Available data
>>>

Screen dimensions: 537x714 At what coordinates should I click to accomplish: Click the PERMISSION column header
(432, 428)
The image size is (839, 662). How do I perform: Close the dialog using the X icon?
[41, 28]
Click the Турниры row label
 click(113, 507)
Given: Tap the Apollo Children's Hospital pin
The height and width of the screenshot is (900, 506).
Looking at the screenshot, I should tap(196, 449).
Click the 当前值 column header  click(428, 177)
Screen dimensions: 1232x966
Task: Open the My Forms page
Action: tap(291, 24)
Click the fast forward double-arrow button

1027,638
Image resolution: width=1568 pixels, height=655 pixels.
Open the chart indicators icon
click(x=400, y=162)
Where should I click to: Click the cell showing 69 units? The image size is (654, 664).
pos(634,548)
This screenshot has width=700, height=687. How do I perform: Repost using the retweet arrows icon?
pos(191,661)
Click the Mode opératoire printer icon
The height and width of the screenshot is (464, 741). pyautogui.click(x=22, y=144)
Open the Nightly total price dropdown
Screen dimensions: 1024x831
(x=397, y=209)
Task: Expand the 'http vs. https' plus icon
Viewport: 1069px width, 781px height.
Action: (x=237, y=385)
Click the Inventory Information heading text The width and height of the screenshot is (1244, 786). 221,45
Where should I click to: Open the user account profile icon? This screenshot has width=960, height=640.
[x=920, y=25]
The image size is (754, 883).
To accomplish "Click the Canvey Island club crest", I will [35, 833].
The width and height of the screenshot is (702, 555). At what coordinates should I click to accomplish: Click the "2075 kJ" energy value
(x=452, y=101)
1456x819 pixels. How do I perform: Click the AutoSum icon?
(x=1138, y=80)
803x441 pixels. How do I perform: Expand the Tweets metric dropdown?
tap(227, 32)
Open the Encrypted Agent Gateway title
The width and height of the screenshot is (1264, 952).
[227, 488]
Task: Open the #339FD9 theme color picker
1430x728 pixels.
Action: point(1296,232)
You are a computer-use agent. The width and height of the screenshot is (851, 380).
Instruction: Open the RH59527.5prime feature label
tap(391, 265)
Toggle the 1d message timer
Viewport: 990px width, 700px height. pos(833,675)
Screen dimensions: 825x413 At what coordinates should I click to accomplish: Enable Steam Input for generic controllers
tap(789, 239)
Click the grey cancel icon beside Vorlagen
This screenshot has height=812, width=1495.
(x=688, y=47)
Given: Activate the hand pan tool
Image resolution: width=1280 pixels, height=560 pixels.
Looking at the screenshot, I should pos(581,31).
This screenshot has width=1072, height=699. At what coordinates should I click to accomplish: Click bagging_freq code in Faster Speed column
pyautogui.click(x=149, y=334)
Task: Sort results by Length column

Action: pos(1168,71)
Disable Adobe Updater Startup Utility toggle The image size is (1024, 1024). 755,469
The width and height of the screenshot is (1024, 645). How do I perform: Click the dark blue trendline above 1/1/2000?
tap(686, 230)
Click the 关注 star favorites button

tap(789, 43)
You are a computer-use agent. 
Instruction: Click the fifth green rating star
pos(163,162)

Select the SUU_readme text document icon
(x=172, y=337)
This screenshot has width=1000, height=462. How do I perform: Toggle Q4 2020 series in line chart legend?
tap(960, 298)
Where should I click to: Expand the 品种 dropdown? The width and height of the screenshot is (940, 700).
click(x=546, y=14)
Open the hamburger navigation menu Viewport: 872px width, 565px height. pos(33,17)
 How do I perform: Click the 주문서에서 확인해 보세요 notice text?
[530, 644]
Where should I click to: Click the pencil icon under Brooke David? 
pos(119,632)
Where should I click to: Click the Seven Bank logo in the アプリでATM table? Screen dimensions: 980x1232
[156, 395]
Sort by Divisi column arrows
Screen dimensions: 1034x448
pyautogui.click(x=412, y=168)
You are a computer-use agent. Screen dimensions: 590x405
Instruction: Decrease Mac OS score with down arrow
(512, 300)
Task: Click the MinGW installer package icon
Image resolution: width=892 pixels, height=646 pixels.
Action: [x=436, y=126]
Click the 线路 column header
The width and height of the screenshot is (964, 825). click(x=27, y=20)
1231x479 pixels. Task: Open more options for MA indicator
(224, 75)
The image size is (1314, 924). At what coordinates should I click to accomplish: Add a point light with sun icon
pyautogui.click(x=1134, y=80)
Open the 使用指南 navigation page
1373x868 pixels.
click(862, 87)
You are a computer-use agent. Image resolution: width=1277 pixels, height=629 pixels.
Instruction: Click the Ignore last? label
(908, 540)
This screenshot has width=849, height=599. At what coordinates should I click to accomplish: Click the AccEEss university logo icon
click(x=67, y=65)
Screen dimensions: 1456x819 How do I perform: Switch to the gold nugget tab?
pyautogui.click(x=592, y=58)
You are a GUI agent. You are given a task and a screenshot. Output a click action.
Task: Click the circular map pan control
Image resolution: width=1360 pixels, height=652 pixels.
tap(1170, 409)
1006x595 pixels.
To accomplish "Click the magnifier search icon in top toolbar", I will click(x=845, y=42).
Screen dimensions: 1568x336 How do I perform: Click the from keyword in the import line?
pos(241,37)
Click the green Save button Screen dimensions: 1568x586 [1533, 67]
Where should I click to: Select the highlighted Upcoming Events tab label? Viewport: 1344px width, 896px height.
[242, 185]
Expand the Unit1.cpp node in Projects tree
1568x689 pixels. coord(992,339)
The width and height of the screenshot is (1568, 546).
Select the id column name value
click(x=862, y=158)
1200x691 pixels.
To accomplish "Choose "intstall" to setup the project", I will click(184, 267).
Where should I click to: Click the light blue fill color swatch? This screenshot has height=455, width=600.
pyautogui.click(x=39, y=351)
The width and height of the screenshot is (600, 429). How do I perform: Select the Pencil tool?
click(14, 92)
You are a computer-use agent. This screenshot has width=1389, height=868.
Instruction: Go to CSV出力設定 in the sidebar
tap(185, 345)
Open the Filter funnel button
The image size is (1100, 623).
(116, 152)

<<<

Exercise prompt
Exactly how many lines of the records hold "computer"? Give the number without any words.

Result of the exercise
5